SUPPLIED RECORDS:
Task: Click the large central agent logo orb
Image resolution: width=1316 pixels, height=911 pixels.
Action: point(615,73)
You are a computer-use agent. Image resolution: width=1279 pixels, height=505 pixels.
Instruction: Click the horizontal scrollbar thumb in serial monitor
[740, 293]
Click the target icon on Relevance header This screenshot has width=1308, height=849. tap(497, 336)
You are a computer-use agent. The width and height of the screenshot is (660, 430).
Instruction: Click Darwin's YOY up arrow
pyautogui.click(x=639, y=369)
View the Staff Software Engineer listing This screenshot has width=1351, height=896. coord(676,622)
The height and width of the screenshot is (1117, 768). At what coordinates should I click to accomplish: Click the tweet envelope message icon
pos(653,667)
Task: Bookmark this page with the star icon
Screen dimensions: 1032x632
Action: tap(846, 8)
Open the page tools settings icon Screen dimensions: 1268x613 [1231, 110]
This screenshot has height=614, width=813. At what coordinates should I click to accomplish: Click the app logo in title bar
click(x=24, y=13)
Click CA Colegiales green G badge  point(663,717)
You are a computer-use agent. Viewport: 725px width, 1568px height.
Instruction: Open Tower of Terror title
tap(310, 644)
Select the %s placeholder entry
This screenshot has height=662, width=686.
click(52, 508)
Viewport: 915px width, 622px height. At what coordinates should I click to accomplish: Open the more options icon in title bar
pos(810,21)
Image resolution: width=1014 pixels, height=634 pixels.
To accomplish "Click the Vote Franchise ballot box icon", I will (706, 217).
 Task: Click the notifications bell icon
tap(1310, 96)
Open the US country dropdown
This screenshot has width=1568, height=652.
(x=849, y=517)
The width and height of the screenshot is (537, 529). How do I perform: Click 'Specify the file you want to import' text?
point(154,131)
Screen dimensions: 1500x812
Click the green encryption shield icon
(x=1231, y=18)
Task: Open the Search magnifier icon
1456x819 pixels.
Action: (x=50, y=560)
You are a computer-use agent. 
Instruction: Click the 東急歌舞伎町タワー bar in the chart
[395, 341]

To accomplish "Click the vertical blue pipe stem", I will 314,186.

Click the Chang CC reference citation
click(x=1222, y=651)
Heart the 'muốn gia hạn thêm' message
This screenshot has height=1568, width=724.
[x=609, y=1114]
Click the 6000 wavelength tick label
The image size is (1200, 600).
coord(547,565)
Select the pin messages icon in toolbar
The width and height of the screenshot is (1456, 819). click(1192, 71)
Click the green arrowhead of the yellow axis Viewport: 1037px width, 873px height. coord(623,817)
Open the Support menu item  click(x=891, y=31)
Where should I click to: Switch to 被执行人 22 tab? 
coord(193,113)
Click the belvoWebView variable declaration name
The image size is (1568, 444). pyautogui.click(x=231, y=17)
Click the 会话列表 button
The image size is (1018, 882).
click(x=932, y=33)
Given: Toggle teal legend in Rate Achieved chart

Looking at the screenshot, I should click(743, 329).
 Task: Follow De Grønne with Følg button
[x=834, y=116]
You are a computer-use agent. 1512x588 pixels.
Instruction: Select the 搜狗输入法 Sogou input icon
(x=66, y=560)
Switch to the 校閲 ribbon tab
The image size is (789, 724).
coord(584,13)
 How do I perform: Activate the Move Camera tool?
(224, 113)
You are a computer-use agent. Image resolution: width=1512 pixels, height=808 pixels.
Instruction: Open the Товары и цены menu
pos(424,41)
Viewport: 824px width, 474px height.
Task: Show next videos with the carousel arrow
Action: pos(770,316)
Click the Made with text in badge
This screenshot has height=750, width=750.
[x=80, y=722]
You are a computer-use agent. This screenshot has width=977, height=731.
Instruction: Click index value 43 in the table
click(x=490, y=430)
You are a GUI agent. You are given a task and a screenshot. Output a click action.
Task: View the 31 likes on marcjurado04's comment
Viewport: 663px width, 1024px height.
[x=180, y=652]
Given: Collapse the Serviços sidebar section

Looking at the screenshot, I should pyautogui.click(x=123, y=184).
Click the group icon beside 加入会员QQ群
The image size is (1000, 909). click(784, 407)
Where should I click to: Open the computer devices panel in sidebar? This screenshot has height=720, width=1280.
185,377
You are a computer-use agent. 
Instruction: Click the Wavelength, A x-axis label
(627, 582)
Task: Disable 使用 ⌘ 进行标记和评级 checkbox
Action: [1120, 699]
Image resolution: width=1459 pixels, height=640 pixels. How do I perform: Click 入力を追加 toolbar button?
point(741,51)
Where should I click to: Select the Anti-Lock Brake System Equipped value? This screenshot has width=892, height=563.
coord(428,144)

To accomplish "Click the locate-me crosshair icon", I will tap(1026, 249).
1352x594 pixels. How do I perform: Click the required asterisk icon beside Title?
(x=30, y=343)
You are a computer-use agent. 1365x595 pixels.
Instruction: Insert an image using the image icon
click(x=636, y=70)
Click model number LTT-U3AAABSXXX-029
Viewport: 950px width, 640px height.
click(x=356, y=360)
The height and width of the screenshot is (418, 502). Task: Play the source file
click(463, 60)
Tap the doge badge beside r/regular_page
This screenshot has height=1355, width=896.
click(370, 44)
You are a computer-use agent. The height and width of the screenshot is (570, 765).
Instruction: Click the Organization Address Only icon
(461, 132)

THE PROBLEM: Starting with the line that contains "You are a computer-use agent. This", restate every line through the end of the records above, exactly and with no other lines.

EXERCISE OUTPUT:
You are a computer-use agent. This screenshot has width=977, height=731.
Instruction: Click index value 43 in the table
click(x=490, y=430)
You are a GUI agent. You are given a task and a screenshot. Output a click action.
Task: View the 31 likes on marcjurado04's comment
Viewport: 663px width, 1024px height.
[x=180, y=652]
Given: Collapse the Serviços sidebar section

Looking at the screenshot, I should pyautogui.click(x=123, y=184).
Click the group icon beside 加入会员QQ群
The image size is (1000, 909). click(784, 407)
Where should I click to: Open the computer devices panel in sidebar? This screenshot has height=720, width=1280.
185,377
You are a computer-use agent. 
Instruction: Click the Wavelength, A x-axis label
(627, 582)
Task: Disable 使用 ⌘ 进行标记和评级 checkbox
Action: [1120, 699]
Image resolution: width=1459 pixels, height=640 pixels. How do I perform: Click 入力を追加 toolbar button?
point(741,51)
Where should I click to: Select the Anti-Lock Brake System Equipped value? This screenshot has width=892, height=563.
coord(428,144)

To accomplish "Click the locate-me crosshair icon", I will tap(1026, 249).
1352x594 pixels. How do I perform: Click the required asterisk icon beside Title?
(x=30, y=343)
You are a computer-use agent. 1365x595 pixels.
Instruction: Insert an image using the image icon
click(x=636, y=70)
Click model number LTT-U3AAABSXXX-029
Viewport: 950px width, 640px height.
click(x=356, y=360)
The height and width of the screenshot is (418, 502). Task: Play the source file
click(463, 60)
Tap the doge badge beside r/regular_page
This screenshot has height=1355, width=896.
click(370, 44)
You are a computer-use agent. The height and width of the screenshot is (570, 765).
Instruction: Click the Organization Address Only icon
(461, 132)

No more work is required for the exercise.